--- EXERCISE MATERIALS ---

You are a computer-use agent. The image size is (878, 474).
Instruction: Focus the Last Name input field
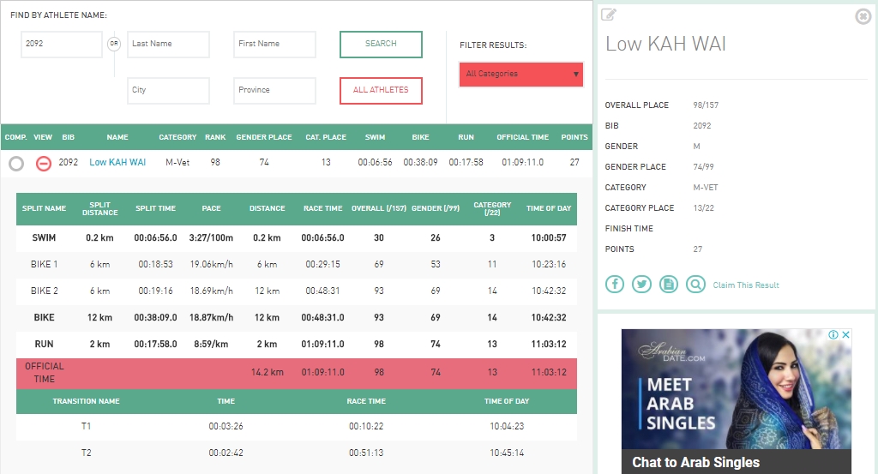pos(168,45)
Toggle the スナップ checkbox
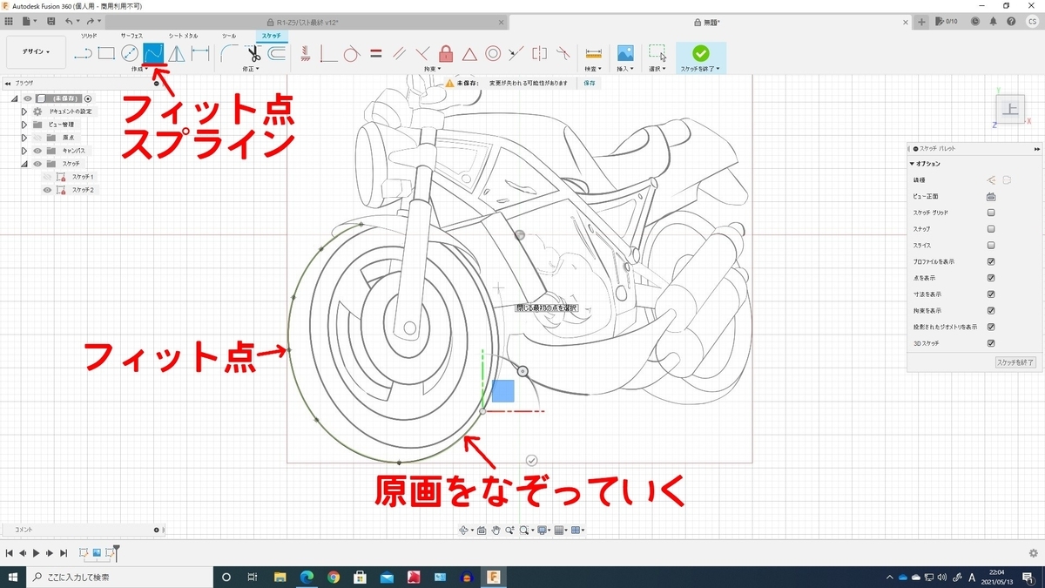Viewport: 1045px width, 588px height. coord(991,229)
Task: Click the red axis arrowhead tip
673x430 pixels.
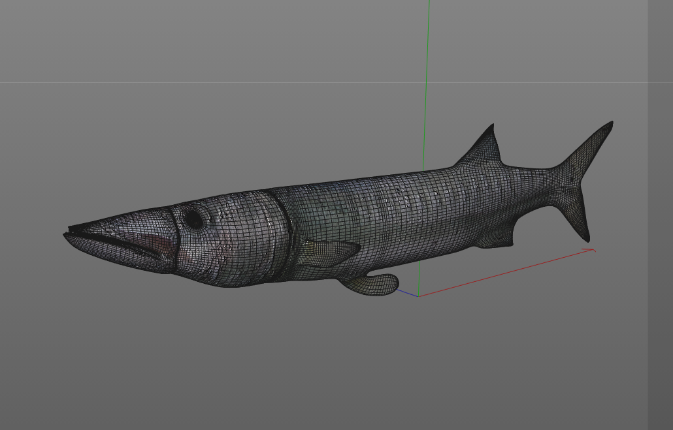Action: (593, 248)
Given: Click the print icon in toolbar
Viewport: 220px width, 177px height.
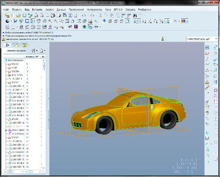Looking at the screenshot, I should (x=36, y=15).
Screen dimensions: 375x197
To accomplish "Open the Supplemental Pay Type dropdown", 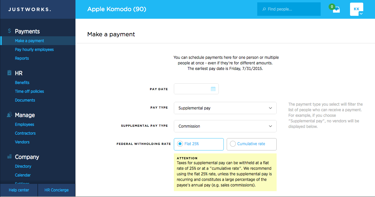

---

PROBLEM STATEMENT:
The entries above, every one of them, should be retyped exactly, with no pictures carried over.

EXPECTED ANSWER:
You are a computer-use agent. The image size is (878, 474).
Instruction: Focus the Last Name input field
pos(168,45)
Toggle the スナップ checkbox
Viewport: 1045px width, 588px height. coord(991,229)
Task: Click the red axis arrowhead tip
673x430 pixels.
Action: (593, 248)
Given: Click the print icon in toolbar
Viewport: 220px width, 177px height.
Looking at the screenshot, I should (x=36, y=15).
Screen dimensions: 375x197
To accomplish "Open the Supplemental Pay Type dropdown", 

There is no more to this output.